Passage to read:

·····

Bone of Contention

By Mike Williams

It would be terrible if the first humans to reach Mars stepped onto the surface to discover their legs could no longer hold them. NASA will take extraordinary measures to see that doesn’t happen, of course, and a team of Rice students may play a role.

Team Taurus — Charlie Foucar, Shannon Moore, Evan Williams, Bodin Hon and Leslie Goldberg, all of whom graduated in the spring — designed a device to help astronauts keep their skeletons strong and healthy by measuring bone mineral density loss, literally on the fly. Their design of a bone-remodeling monitor for use in microgravity shared the top prize in NASA’s third annual Systems Engineering Paper Competition. It’s the first national honor to hang in the Oshman Engineering Design Kitchen.

The team looked at all of the risks it could reasonably address from a bioengineering approach and discovered that NASA had no way of determining bone loss in space. It’s a critical issue. Astronauts lose bone mass at a rate of up to 2 percent per month while aloft. That’s not a big deal on an orbital jaunt of a week or two, but residents of the international space station stay there for up to six months and don’t have the tools on board to get a real-time measurement of what turns out to be a hazard of living in microgravity. Travelers to Mars face a six-month trip as well, and that’s just one way. Long before that can happen, NASA expects to send explorers for more extended periods to an eventual moon base in one-sixth of Earth’s gravity.

Bone-density markers can be found in blood, sweat and saliva, but the team decided that measuring deoxypyridinoline, which is found in urine, would be best because it can be collected noninvasively.

·····

Data supplied:
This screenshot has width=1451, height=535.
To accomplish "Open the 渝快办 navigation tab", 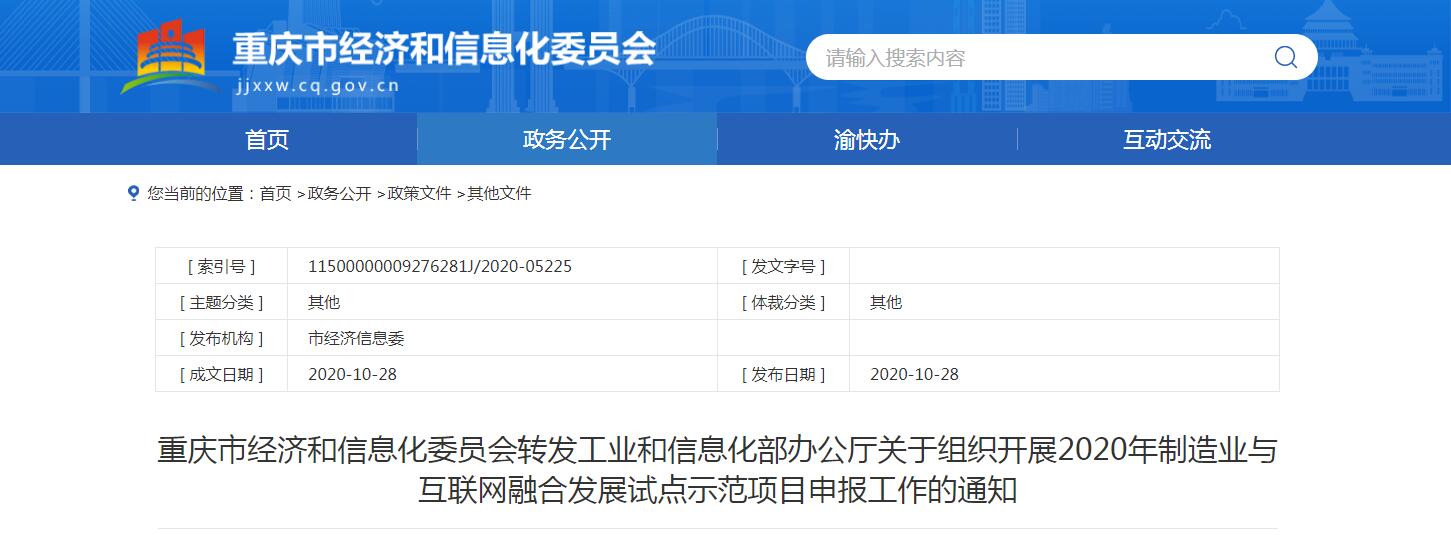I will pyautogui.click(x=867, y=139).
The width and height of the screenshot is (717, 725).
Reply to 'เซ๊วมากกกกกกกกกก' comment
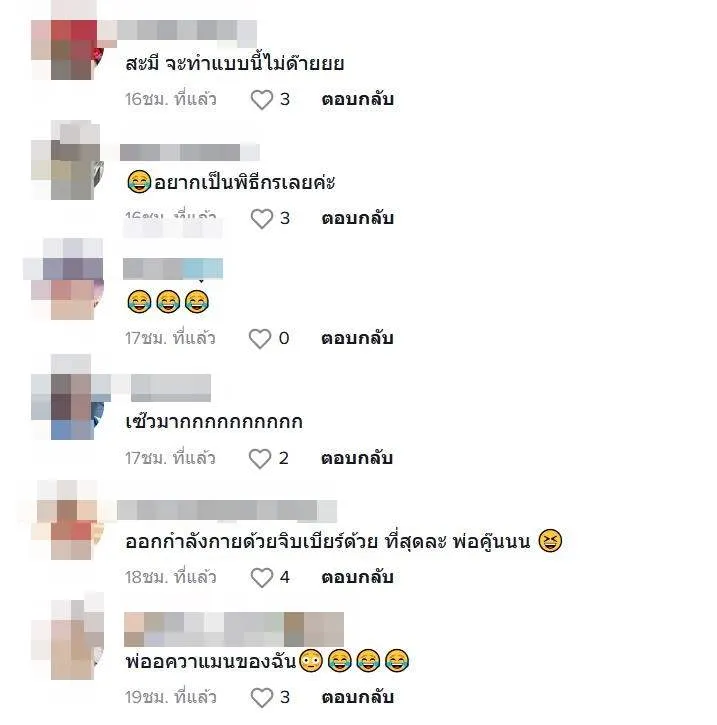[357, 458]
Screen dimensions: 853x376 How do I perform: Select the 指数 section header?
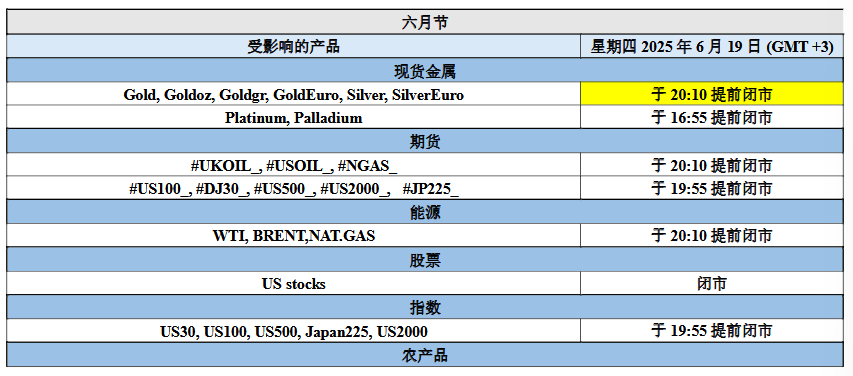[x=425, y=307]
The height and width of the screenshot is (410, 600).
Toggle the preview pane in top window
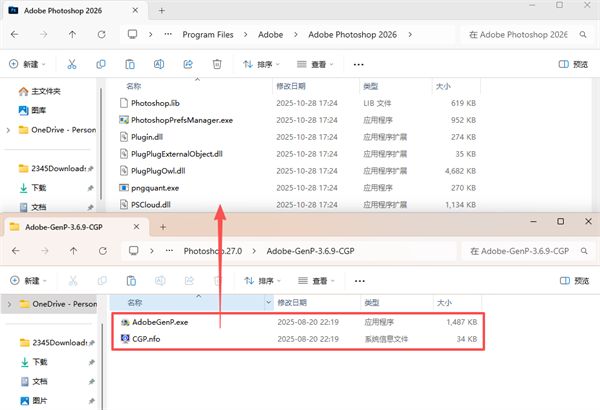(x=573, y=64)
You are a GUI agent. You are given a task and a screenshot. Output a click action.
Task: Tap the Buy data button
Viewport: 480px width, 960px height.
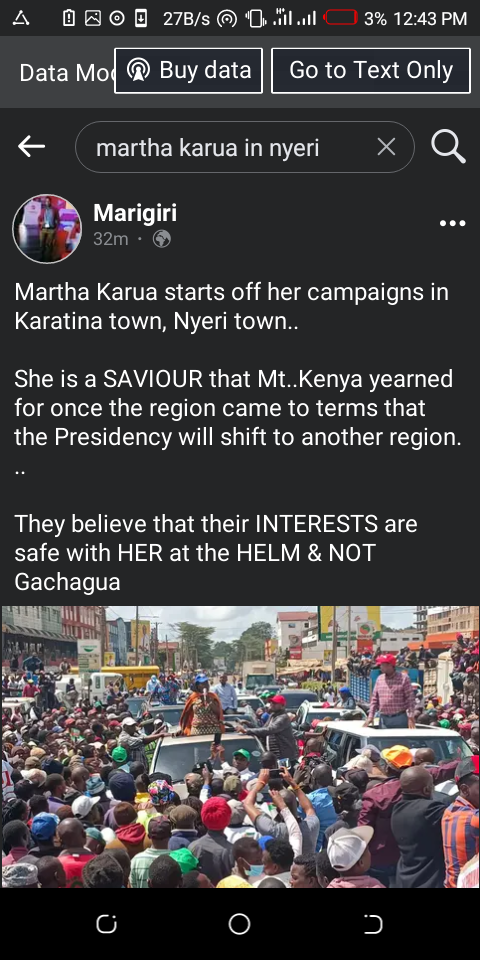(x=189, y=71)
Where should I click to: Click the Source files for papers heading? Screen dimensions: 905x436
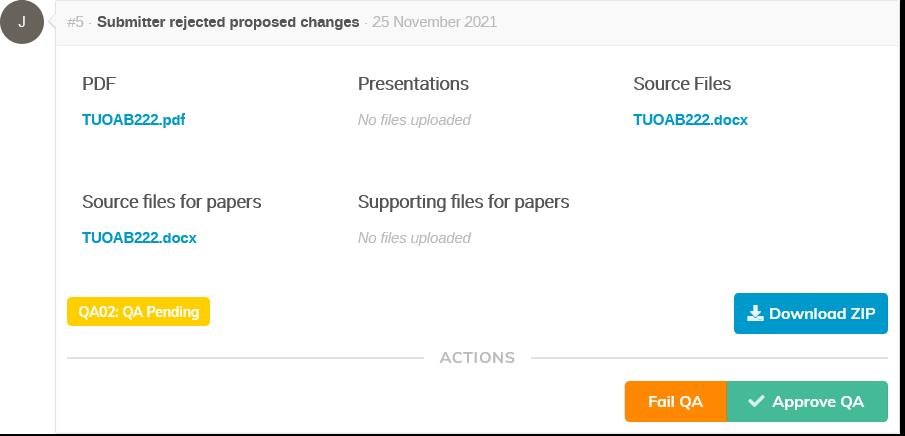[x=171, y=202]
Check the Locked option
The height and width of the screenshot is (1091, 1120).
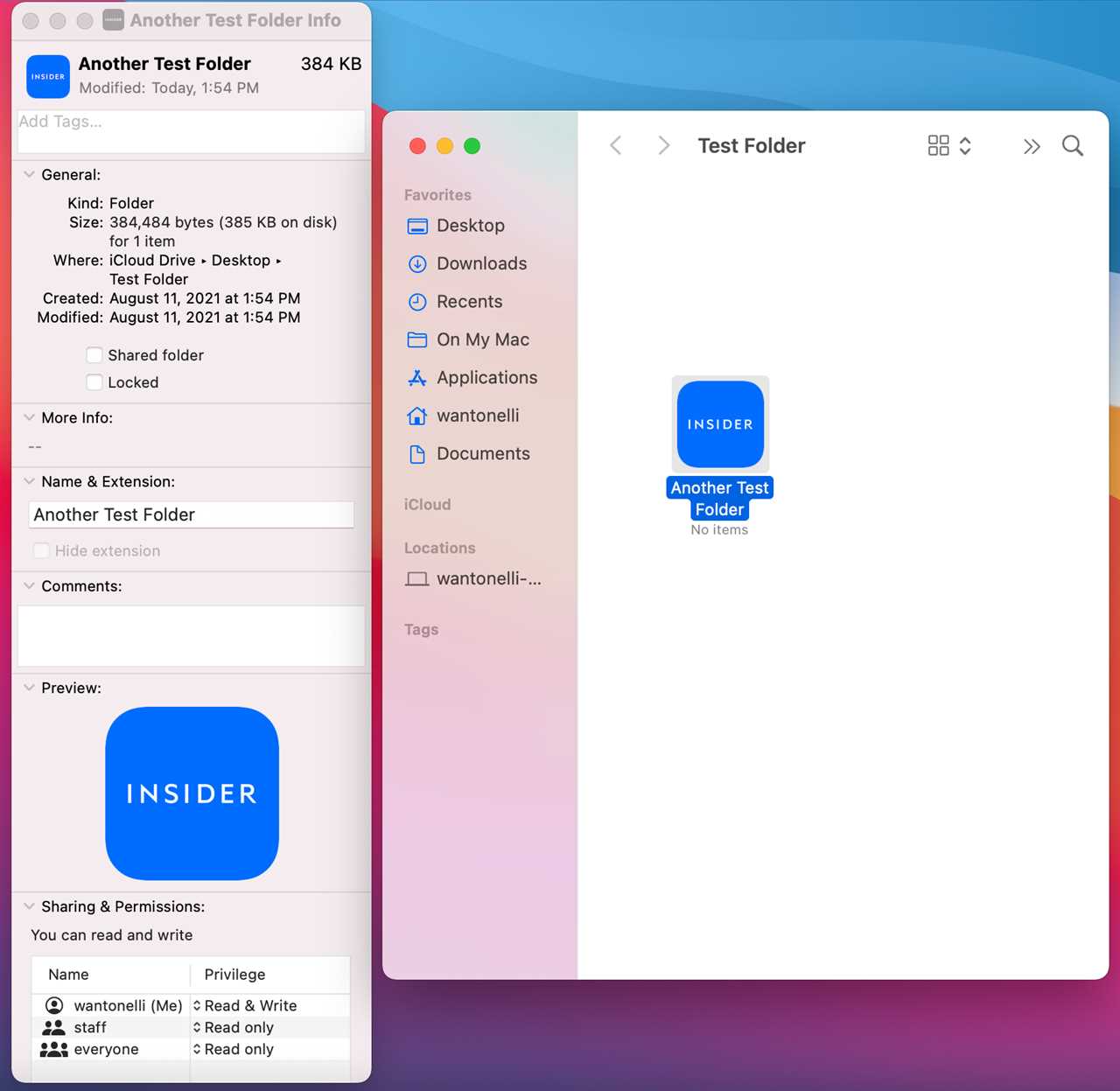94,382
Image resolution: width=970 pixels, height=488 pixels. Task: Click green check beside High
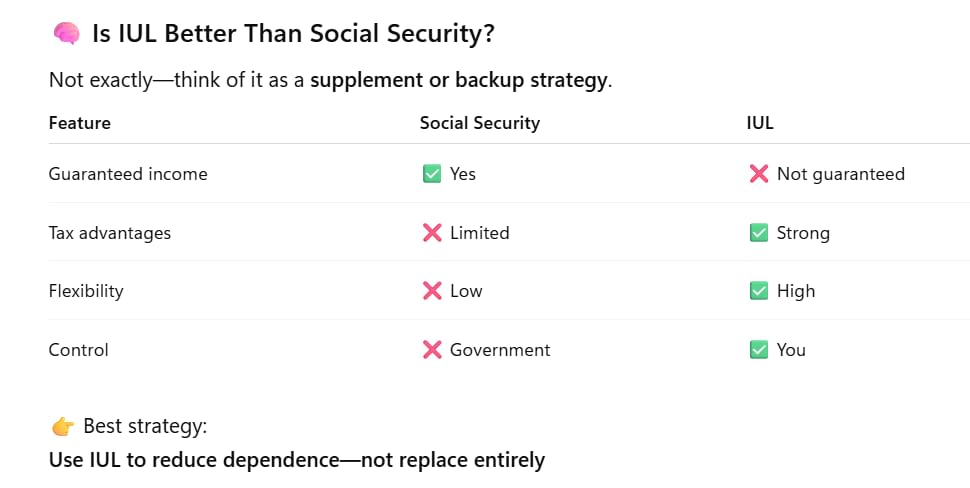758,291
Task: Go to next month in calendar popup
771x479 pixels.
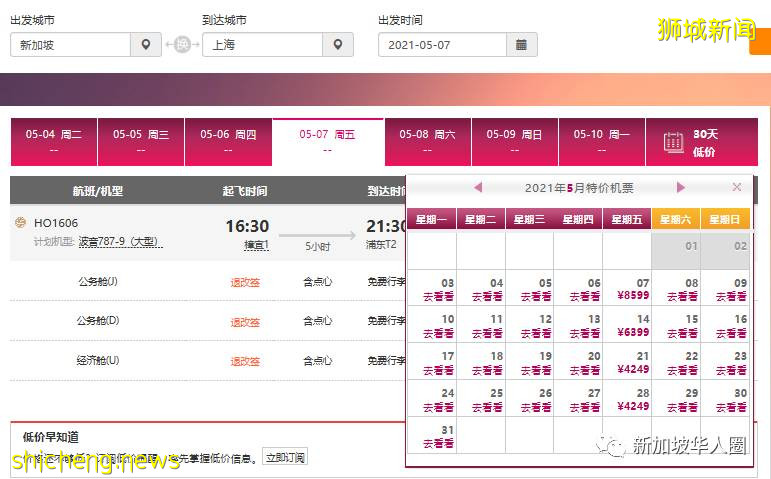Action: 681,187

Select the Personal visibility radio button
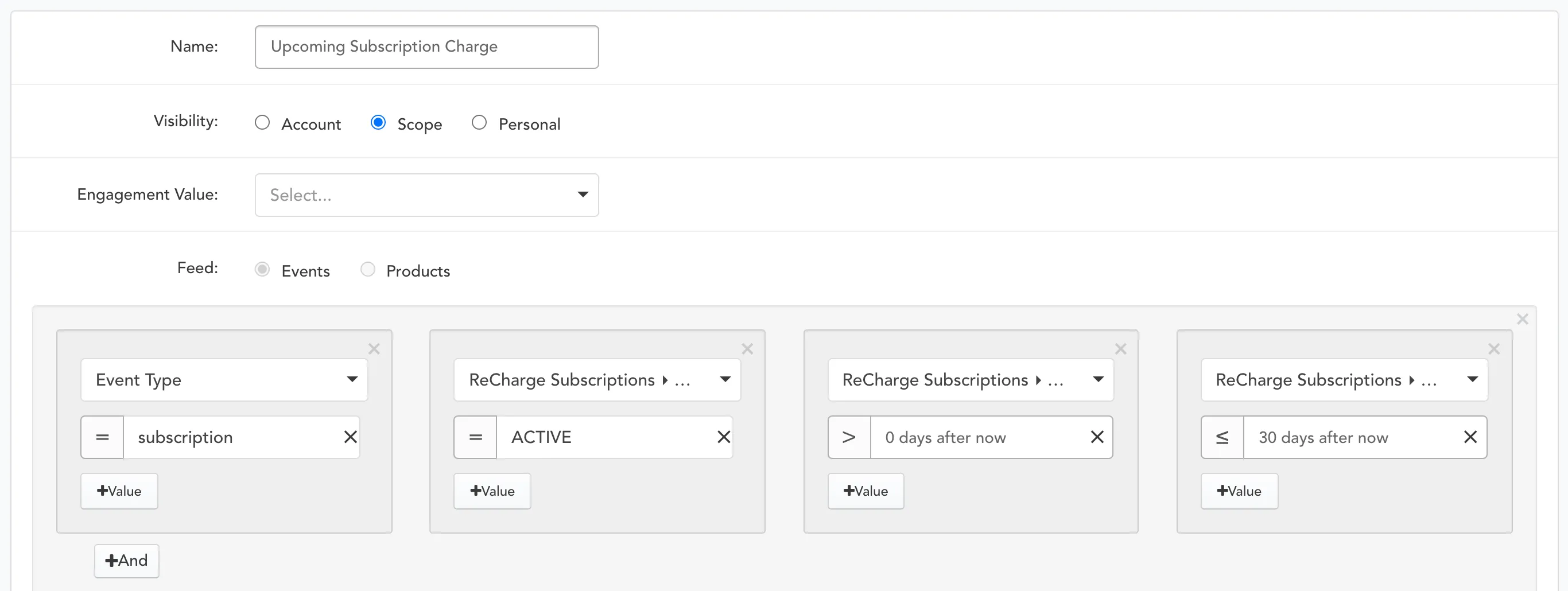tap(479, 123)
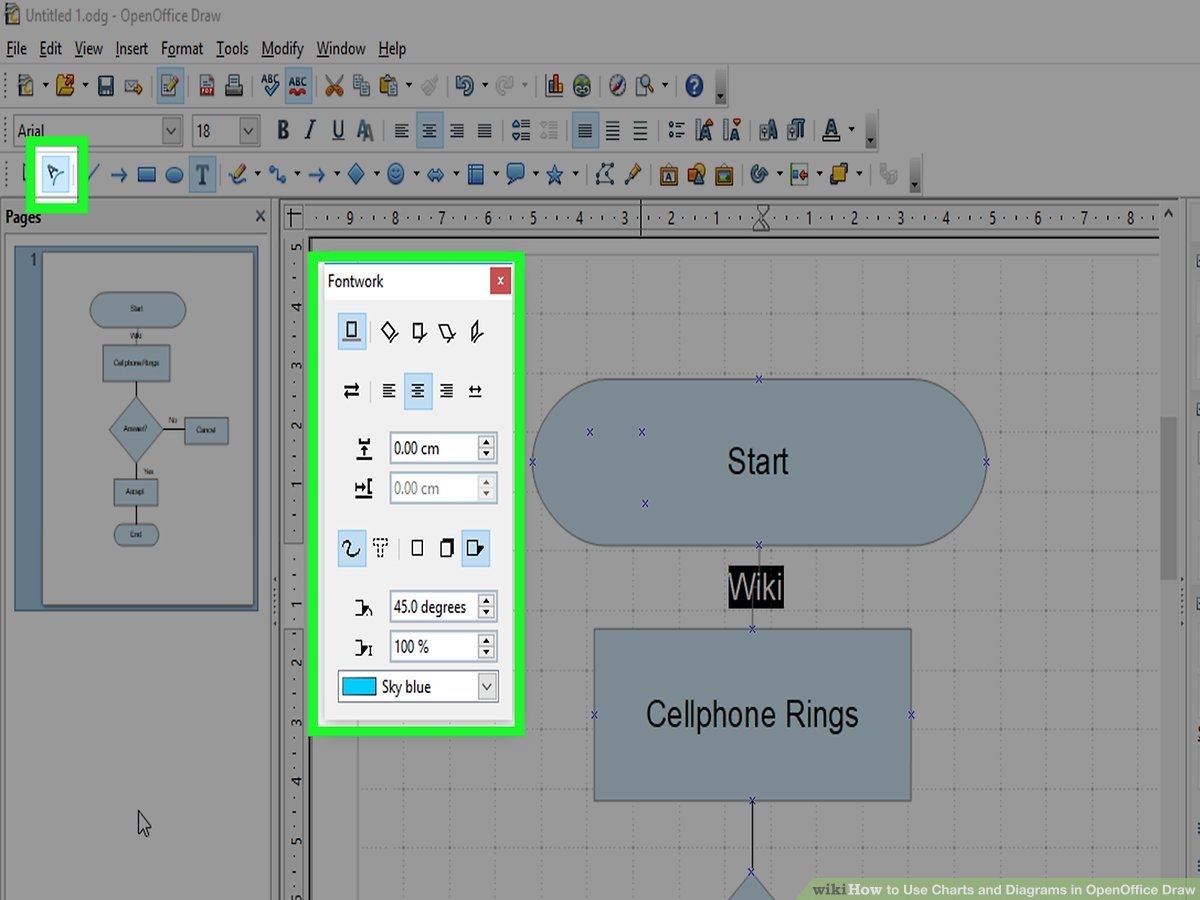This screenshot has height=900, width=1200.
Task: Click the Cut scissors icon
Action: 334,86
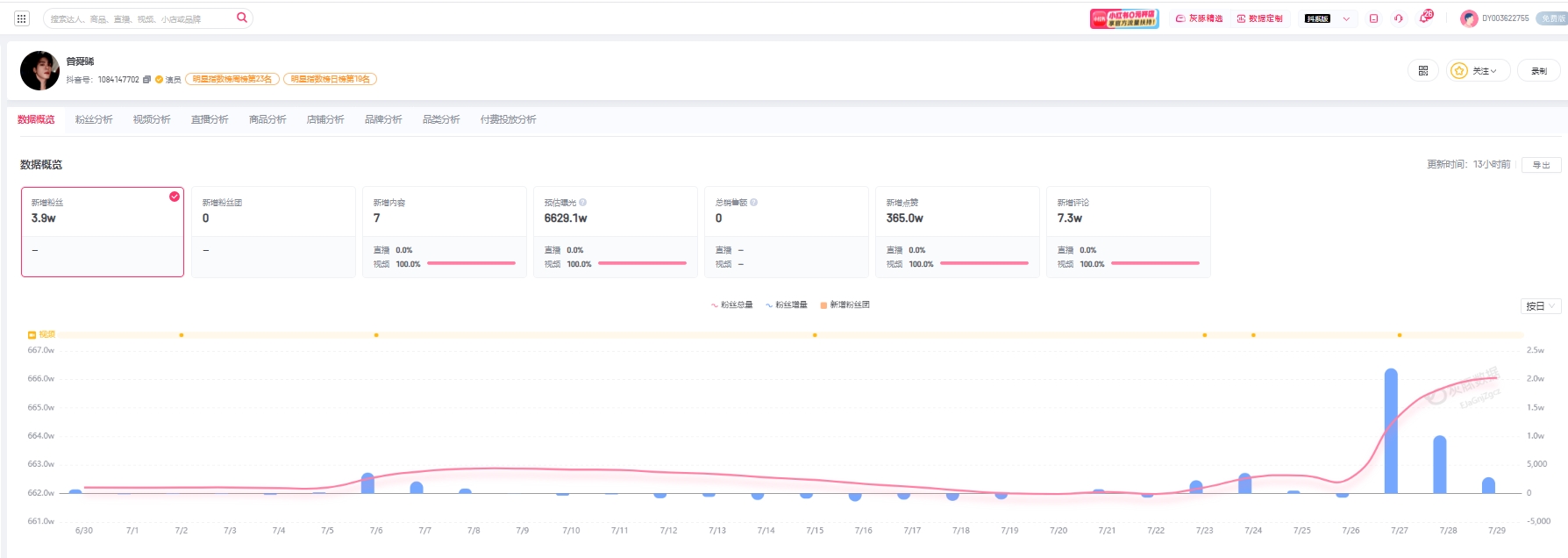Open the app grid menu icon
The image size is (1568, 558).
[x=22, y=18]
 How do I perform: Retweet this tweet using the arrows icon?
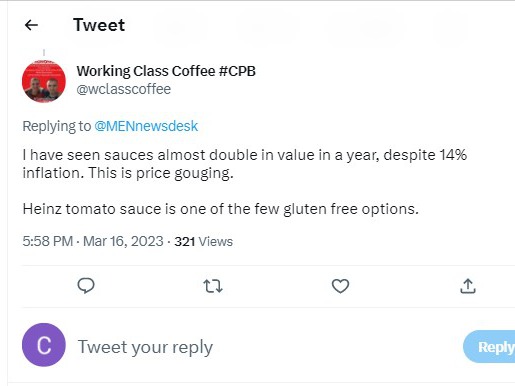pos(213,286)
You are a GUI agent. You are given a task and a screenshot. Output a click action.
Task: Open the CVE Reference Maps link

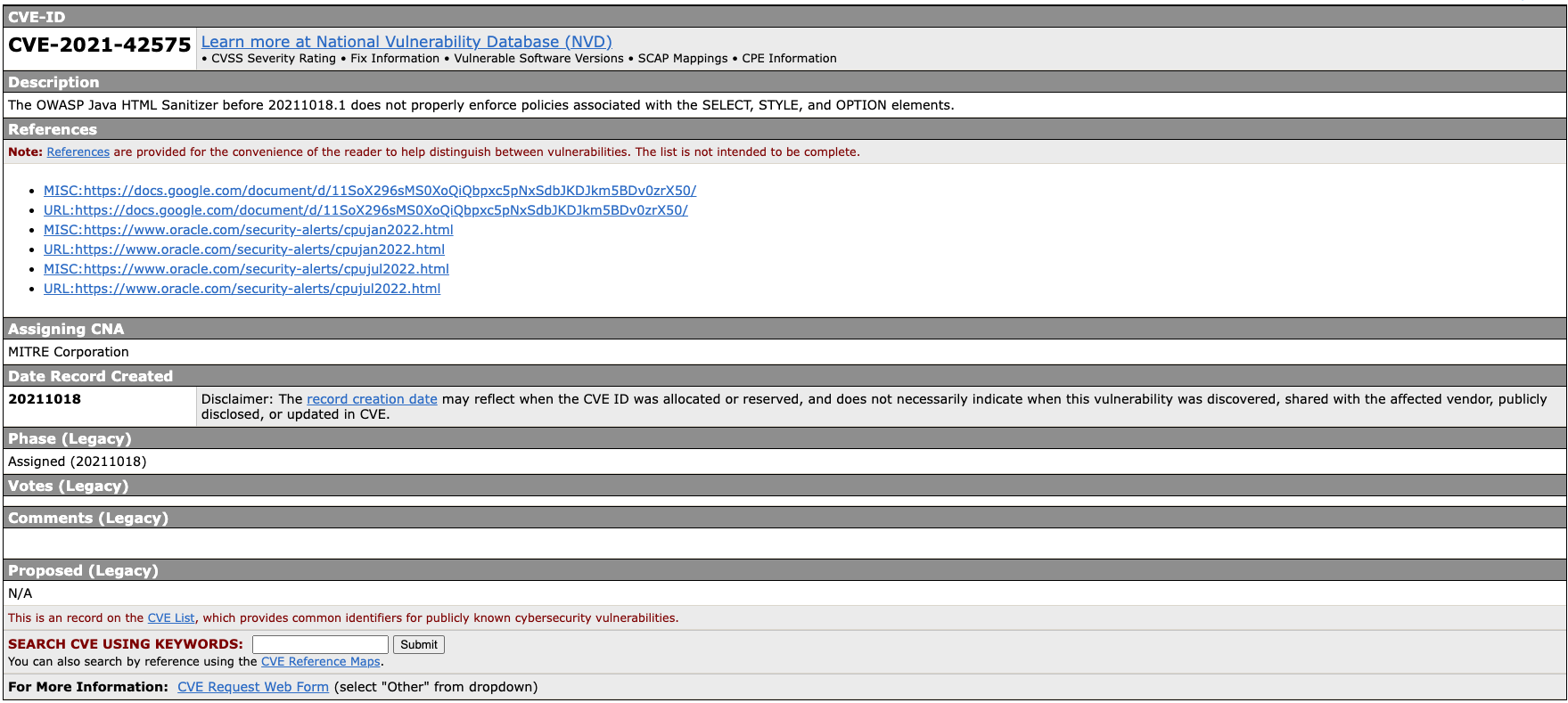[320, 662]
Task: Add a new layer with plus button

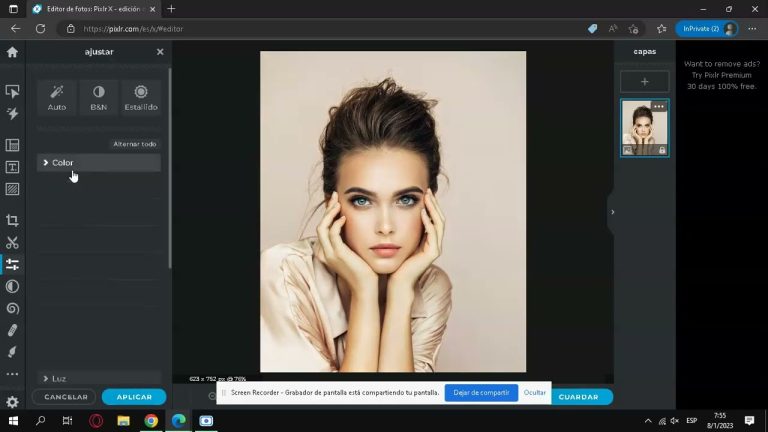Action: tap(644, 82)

·····

Requirement:
Reproduce the full text of the "Bone of Contention" article above, word for word.

Output for this exercise:
Bone of Contention

By Mike Williams

It would be terrible if the first humans to reach Mars stepped onto the surface to discover their legs could no longer hold them. NASA will take extraordinary measures to see that doesn’t happen, of course, and a team of Rice students may play a role.

Team Taurus — Charlie Foucar, Shannon Moore, Evan Williams, Bodin Hon and Leslie Goldberg, all of whom graduated in the spring — designed a device to help astronauts keep their skeletons strong and healthy by measuring bone mineral density loss, literally on the fly. Their design of a bone-remodeling monitor for use in microgravity shared the top prize in NASA’s third annual Systems Engineering Paper Competition. It’s the first national honor to hang in the Oshman Engineering Design Kitchen.

The team looked at all of the risks it could reasonably address from a bioengineering approach and discovered that NASA had no way of determining bone loss in space. It’s a critical issue. Astronauts lose bone mass at a rate of up to 2 percent per month while aloft. That’s not a big deal on an orbital jaunt of a week or two, but residents of the international space station stay there for up to six months and don’t have the tools on board to get a real-time measurement of what turns out to be a hazard of living in microgravity. Travelers to Mars face a six-month trip as well, and that’s just one way. Long before that can happen, NASA expects to send explorers for more extended periods to an eventual moon base in one-sixth of Earth’s gravity.

Bone-density markers can be found in blood, sweat and saliva, but the team decided that measuring deoxypyridinoline, which is found in urine, would be best because it can be collected noninvasively.